Document DBs, such as MongoDB, offer worry-free ingestion of unstructured
data. They scale well horizontally and flexible querying.
However, they might not be the best choice for the data plane in security
operations, for the following reasons:
Vertical Scaling: when co-locating a storage engine next to high-volume
data sources, e.g., on a network appliance together with a network monitor,
CPU and memory constraints coupled with a non-negligible IPS overhead prohibit
scaling horizontally to build a "cluster in a box."
Analytical Workloads: the document-oriented storage does not perform well
for analytical workloads, such as aggregations. But such workloads are common
when hunting or when deploying detections.
Economy of Representation: security telemetry data exhibits a lot of
repetitiveness between events, such as similar IP addresses, URL prefixes, or
log message formats. This data compresses much better when transposed into a
columnar format, such as Parquet.
A special case of document DBs are full-text search engines, such as
ElasticSearch. The unit of input is typically unstructured text. These engines
use (inverted) indexes and ranking methods to return the most relevant results
for a given combination of search terms.
Recommendation
Most of the security tools work with structured data. Operators spend a
substantial amount of time to convert data from unstructured to structured. But
if your primary use case involves working with text documents, Tenzir might not
be a good fit. That said, needle-in-haystack search and other information
retrieval techniques are still relevant for security analytics, for which
Tenzir's indexed storage engine also has basic support.
Tenzir combines the flexibility of the document-oriented data model with the
power of structured OLAP. By relying internally on columnar data representation
with Apache Arrow and simultaneously performing schema inference, you get the
best of both worlds.
Timeseries databases share a lot in common with OLAP
engines, but focus their data organization around
time as key dimension.
Recommendation
If you plan to access your event data only through the time dimension and need
to model the majority of data as series, a timeseries DBs may suit the bill. If
you access data through other (spatial) attributes, like IP addresses or
domains, a traditional timeseries DB might not be good fit—especially for
high-cardinality attributes. If your workloads involve running more complex
detections, or include needle-in-haystack searches, Tenzir might be a better
fit.
A key-value store performs a key-based point or range lookups to retrieve one or
more values. Security telemetry is high-dimensional data and there are many more
desired entry points than a single key besides time, e.g., IP address,
application protocol, domain name, or hash value.
Recommendation
Key-value stores alone are not suitable as foundation for running security
analytics workloads. There are narrow use cases where key-value stores can
facilitate certain capabilities, e.g., when processing watch lists. (Tenzir
offers a context plugin for this purpose.)

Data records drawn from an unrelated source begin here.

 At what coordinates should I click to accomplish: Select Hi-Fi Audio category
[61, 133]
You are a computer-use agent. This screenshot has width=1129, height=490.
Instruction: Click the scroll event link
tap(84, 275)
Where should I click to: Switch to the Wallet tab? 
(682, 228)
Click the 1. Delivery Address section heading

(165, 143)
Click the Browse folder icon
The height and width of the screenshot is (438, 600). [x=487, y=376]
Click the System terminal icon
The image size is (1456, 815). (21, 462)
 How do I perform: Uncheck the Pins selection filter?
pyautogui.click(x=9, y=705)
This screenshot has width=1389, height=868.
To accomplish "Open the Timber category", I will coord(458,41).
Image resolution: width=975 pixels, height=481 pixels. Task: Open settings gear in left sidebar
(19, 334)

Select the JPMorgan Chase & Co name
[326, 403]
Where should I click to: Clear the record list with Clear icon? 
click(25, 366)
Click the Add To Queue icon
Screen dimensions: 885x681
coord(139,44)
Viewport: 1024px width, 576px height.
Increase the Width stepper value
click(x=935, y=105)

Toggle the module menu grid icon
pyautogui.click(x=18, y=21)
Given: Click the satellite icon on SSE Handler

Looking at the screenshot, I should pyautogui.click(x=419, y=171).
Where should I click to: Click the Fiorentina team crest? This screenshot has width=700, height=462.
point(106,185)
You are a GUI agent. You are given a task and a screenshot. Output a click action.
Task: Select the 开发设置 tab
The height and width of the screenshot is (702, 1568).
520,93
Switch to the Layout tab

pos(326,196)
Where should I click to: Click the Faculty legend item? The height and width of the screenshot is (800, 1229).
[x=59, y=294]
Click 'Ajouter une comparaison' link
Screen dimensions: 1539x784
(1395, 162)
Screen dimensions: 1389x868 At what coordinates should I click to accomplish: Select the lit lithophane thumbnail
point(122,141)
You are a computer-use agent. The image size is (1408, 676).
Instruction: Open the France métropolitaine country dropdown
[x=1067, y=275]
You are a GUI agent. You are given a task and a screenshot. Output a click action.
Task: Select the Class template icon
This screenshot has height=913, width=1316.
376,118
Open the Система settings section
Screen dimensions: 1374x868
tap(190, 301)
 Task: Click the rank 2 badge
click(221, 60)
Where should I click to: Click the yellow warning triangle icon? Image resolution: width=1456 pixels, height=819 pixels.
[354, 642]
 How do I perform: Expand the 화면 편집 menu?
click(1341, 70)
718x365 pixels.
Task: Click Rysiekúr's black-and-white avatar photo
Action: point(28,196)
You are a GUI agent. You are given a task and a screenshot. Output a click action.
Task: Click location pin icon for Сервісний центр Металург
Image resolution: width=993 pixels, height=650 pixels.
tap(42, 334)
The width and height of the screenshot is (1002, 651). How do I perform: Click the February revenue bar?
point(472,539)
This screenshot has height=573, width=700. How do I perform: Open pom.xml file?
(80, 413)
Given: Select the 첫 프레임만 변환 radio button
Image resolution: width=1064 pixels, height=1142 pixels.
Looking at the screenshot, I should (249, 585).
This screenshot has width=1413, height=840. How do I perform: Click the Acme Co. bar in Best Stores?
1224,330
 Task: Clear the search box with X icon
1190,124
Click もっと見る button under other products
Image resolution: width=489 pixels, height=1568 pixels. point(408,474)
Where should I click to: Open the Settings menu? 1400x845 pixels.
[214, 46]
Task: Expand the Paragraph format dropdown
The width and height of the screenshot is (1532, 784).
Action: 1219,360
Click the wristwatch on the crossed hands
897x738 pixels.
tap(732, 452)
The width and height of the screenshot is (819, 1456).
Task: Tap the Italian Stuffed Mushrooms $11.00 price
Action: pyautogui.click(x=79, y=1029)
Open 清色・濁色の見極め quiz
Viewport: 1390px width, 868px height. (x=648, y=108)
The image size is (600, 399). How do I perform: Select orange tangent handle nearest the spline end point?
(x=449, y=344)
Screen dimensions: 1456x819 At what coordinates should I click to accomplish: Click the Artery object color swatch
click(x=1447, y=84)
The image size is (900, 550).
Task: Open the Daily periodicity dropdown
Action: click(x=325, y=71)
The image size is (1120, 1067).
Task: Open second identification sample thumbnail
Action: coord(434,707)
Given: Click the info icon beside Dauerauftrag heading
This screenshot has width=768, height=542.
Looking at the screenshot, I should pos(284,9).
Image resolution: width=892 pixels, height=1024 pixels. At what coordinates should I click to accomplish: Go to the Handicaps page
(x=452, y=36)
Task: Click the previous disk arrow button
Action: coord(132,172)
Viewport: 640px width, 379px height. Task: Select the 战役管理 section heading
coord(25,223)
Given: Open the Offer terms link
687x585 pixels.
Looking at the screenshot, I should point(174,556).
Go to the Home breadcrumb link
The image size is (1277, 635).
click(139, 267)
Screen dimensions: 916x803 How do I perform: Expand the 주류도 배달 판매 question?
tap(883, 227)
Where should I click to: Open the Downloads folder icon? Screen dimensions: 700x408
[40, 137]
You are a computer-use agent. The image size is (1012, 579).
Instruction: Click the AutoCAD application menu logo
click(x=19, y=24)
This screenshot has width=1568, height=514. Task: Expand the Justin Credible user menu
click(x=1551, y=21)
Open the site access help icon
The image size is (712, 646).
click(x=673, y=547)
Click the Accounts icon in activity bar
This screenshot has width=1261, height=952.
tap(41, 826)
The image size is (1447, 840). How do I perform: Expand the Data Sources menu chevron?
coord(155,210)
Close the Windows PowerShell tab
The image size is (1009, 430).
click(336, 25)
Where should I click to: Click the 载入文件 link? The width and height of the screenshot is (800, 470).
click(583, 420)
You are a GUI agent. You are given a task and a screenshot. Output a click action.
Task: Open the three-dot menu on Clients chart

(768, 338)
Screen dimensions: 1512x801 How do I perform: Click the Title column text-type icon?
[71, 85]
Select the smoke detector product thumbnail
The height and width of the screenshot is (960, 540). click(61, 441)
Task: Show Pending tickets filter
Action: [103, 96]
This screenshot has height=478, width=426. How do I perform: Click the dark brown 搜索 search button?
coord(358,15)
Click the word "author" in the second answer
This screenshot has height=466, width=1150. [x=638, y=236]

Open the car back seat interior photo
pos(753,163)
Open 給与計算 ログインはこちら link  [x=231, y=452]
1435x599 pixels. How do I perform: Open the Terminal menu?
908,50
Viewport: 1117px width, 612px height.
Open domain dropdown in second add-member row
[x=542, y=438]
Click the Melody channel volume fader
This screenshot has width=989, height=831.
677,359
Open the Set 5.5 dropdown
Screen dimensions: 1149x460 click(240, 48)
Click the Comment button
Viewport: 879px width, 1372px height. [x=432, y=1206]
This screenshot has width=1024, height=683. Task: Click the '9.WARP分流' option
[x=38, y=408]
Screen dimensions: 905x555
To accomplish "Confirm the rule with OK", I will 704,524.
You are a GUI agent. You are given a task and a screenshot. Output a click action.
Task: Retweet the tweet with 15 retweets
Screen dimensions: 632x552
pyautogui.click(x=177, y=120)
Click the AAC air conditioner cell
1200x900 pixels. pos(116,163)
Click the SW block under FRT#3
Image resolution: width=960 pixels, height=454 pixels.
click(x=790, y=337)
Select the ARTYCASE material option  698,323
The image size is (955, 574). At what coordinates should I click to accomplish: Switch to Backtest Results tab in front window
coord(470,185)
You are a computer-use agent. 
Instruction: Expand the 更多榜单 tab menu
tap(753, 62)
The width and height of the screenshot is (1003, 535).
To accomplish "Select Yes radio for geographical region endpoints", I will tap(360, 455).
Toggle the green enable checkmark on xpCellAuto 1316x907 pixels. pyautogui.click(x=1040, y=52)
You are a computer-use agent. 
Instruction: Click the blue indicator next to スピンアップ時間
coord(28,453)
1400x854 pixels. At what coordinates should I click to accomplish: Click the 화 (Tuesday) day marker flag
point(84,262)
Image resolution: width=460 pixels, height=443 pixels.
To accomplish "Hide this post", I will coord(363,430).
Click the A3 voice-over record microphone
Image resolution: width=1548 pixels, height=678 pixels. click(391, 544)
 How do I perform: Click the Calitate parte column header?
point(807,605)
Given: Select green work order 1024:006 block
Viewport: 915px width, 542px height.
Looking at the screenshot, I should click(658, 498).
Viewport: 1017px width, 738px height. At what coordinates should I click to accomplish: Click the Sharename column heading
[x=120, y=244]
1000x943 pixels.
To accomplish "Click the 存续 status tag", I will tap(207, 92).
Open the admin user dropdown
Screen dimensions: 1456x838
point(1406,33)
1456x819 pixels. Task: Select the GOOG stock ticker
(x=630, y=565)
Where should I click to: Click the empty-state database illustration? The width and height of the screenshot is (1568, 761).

Graph databases are purpose-built for answering complex queries over networks of
nodes and their relationships, such as finding shortest paths, measuring node
centrality, or identifying connected components. While networks and
communication patterns can naturally be represented as graphs, traditional
security analytics query patterns may not benefit from a graph representation.
Recommendation
If graph-centric queries dominate your use case, Tenzir is not the right
execution engine. Tenzir can still prove valuable as foundation for graph
analytics by storing the raw telemetry and feeding it (via Arrow) into graph
engines that support ad-hoc data frame analysis.
Vector databases operate on embeddings, which are high-dimensional floating
point vectors. For generative AI applications, decision support systems, or
search on unstructured data, embeddings are the building block, and vector
databases offer native operations on them, such as approximate nearest neighbor
search.
Recommendation
Tenzir can efficiently represent embeddings via Apache Arrow, but lacks specific
processing capabilities. Use Tenzir to transport your vectors to more
purpose-built engines that also build on Arrow data frames.